What you will do:
Rewrite the listing below, starting at its first line and ending at the line that contains "tap(378, 307)", with every answer coordinate shifted by adding 147. Could you keep the requests in and leave the pictures out?

⟨

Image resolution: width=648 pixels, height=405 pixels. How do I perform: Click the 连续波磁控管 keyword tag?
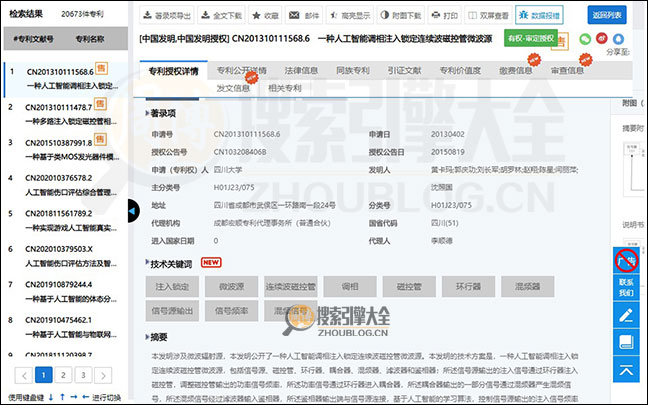point(292,287)
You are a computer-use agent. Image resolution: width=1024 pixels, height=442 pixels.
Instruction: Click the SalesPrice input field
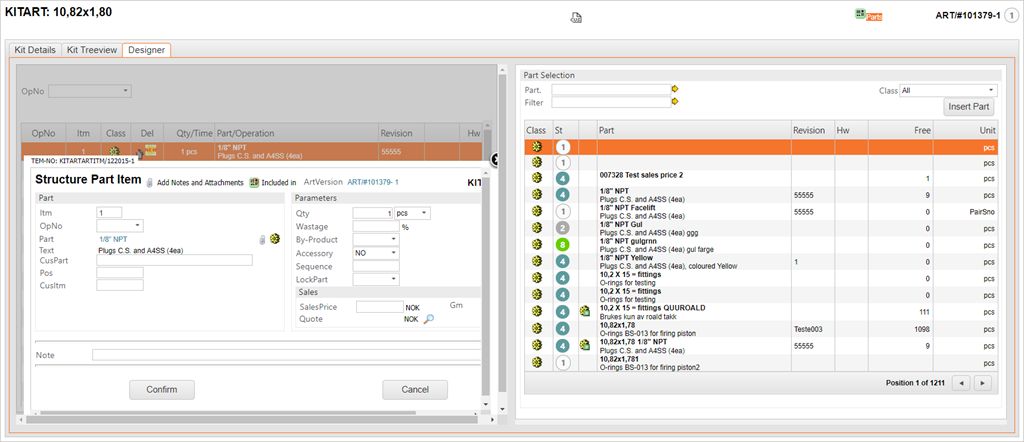tap(378, 307)
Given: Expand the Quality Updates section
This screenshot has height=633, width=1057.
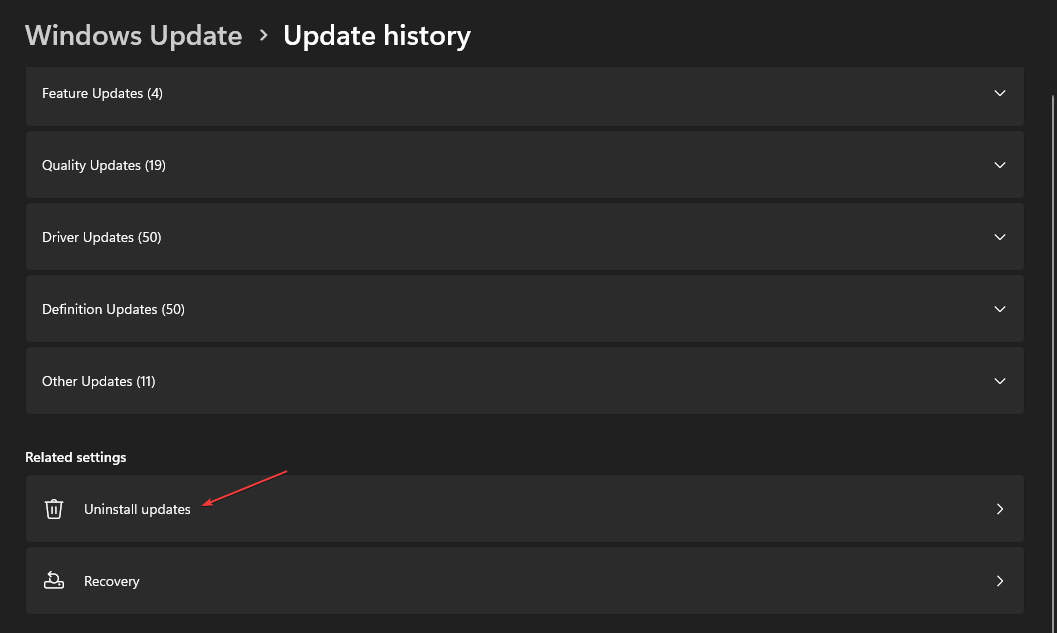Looking at the screenshot, I should [1000, 165].
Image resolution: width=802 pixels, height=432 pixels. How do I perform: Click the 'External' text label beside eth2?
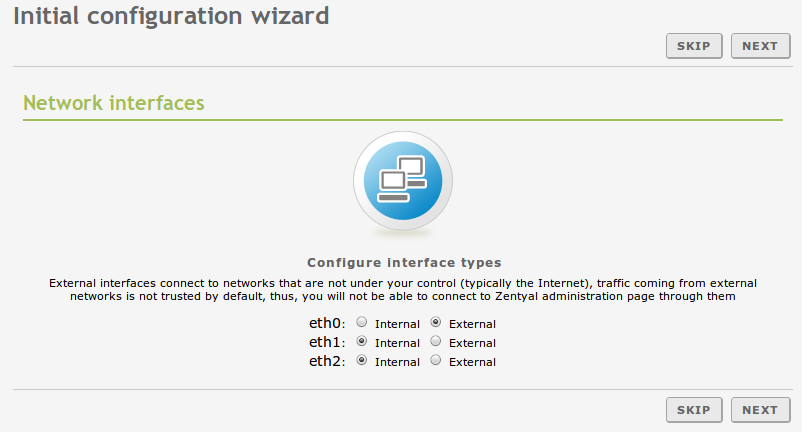tap(472, 362)
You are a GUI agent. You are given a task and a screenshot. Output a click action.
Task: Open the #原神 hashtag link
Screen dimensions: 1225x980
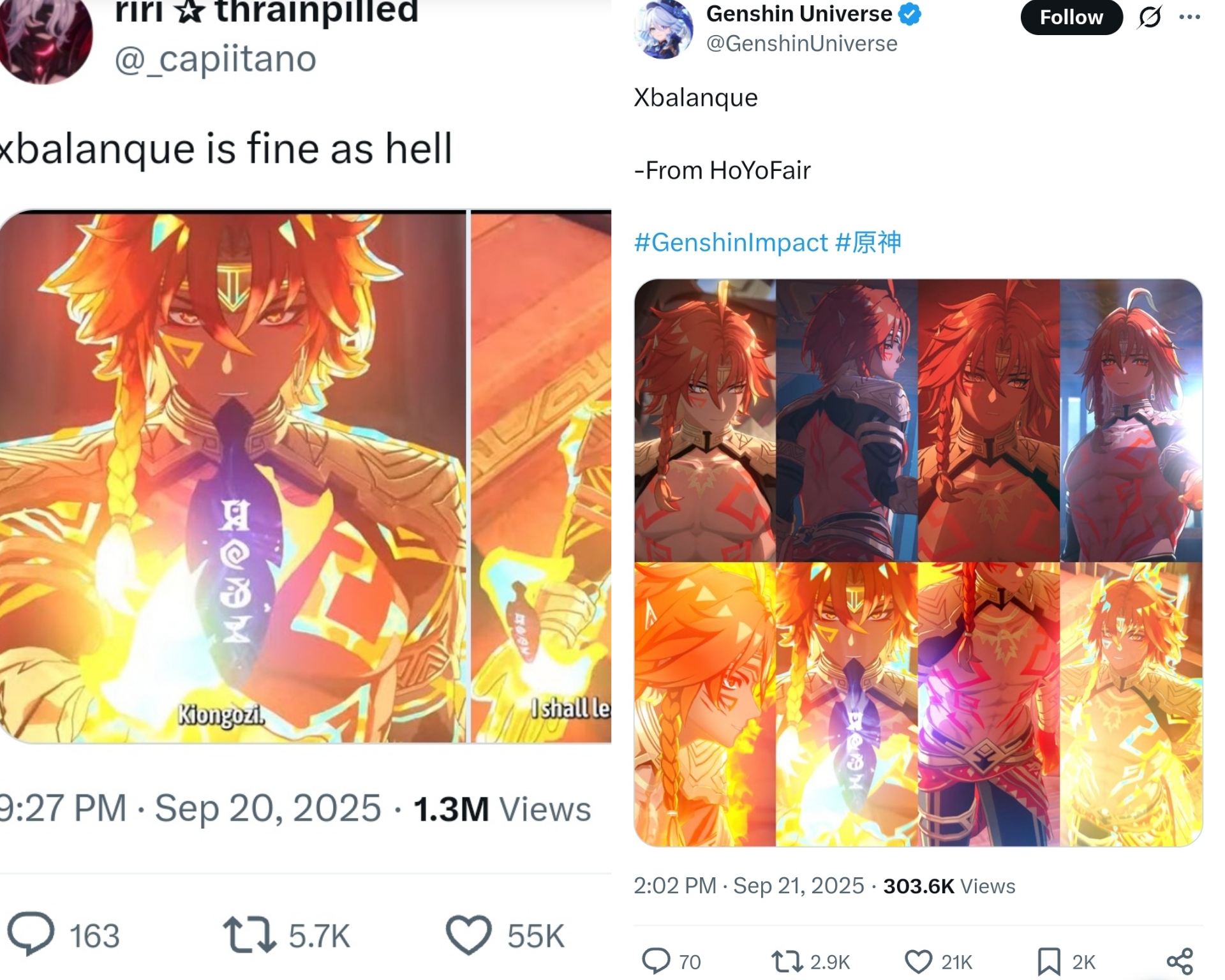tap(868, 242)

⟩

Exercise solution:
Image resolution: width=648 pixels, height=405 pixels. How do I perform: Click the 连续波磁控管 keyword tag?
point(439,434)
You are a computer-use agent. Image resolution: width=1024 pixels, height=442 pixels.
Instruction: Click the SalesPrice input field
tap(525, 454)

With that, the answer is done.